Op Sat, 26 Jan 2013, schreef Alexander Klenin:
var
a: array [1..5] of Integer = (1, 2, 9, 4, 5);
In my proposal, he should write:
var
v, i: Integer;
begin
for v in a index i do
Writeln(i, ' ', v);
end.
In this case I just write
for i:=low(a) to high(a) do
writeln(i,' ',a[i]);
Consider these arguments:
1) Even for simple arrays, depending on array element type,
and optimizer implementation, for-in can be more efficient since it
can avoid multiplication for element access.
True, but it shouldn't. Loop induction is such a well documented
optimization that implementation of that optimization (could be a nice job
for a student) is by far preferable over mutilating the language.
2) If "a" is a function of another complex expression returning an
array, then "for-in" may be much more efficient and compact
Again true, but again easy to avoid: temp variable, with statement, common
subexpression elimination. Again these are all preferable over mutilating
the language.
3) If "a" is an associative array (so i is a String), then the
"traditional" form of loop is not even possible.
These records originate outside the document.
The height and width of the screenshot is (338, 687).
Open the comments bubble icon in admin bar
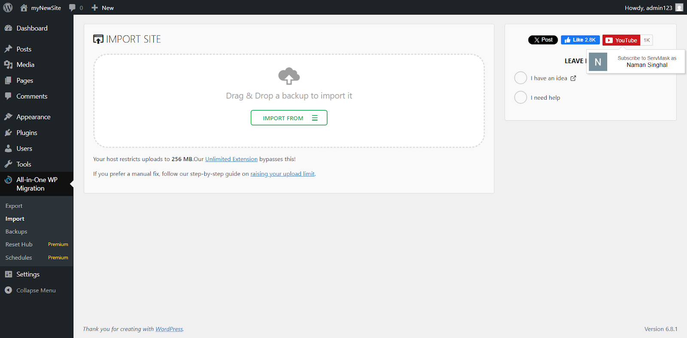tap(73, 8)
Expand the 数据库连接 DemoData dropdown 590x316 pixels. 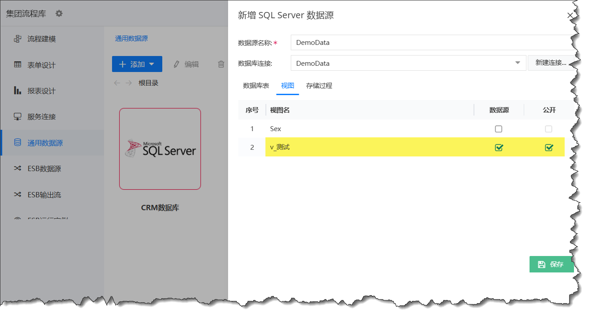point(518,63)
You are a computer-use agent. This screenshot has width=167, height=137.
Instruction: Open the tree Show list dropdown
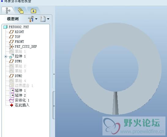[x=45, y=19]
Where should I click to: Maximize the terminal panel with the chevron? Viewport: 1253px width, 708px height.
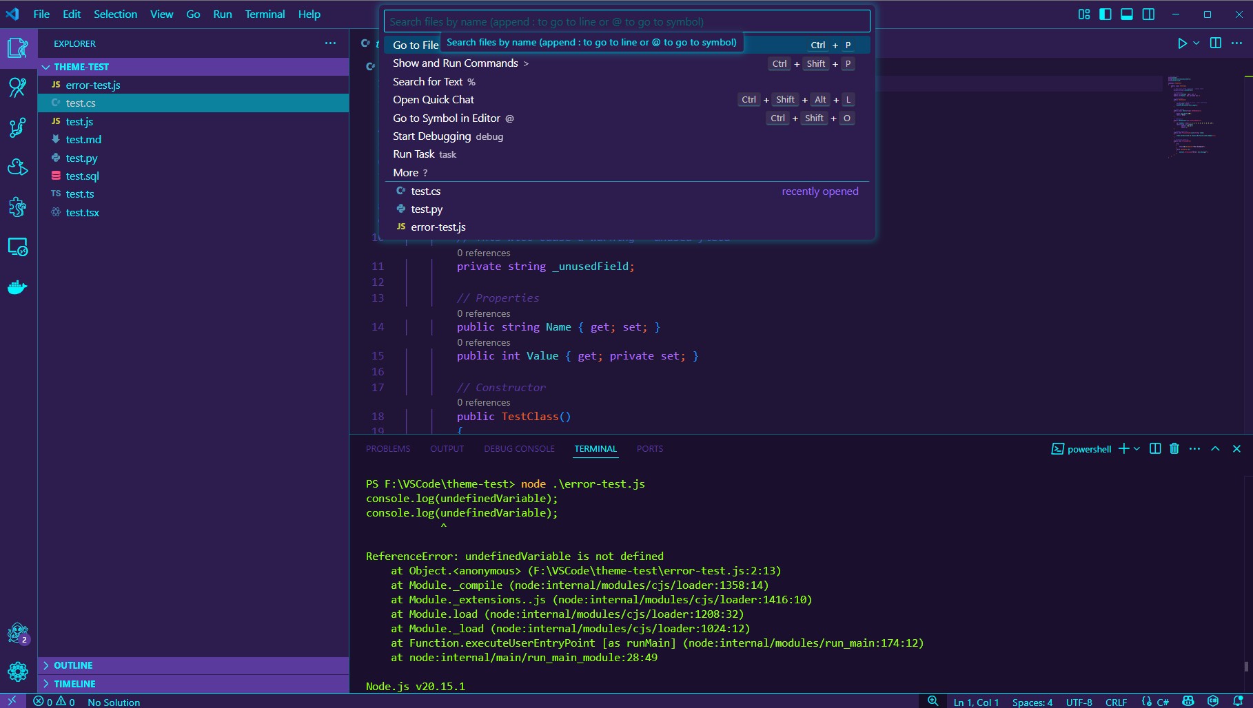[1215, 448]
Disagree. You need to define a mapping between an ordinal type and the
index type. This is always possible (otherwise for-in would be impossible
to implement).
4) If there is no uniform method for iterating over containers, then
each container will define its own method,
with the end result that the language will be *more* complex for the
user, who will have to remember all these methods.
This I consider a valid argument, and it affects the fundament of what a
for loop is. A for loop iterates over the keys only, while the values are
retrieved by [] syntax. This is perfectly possible even for non-numeric
keys as we have properties that allow you to do a['elephant'].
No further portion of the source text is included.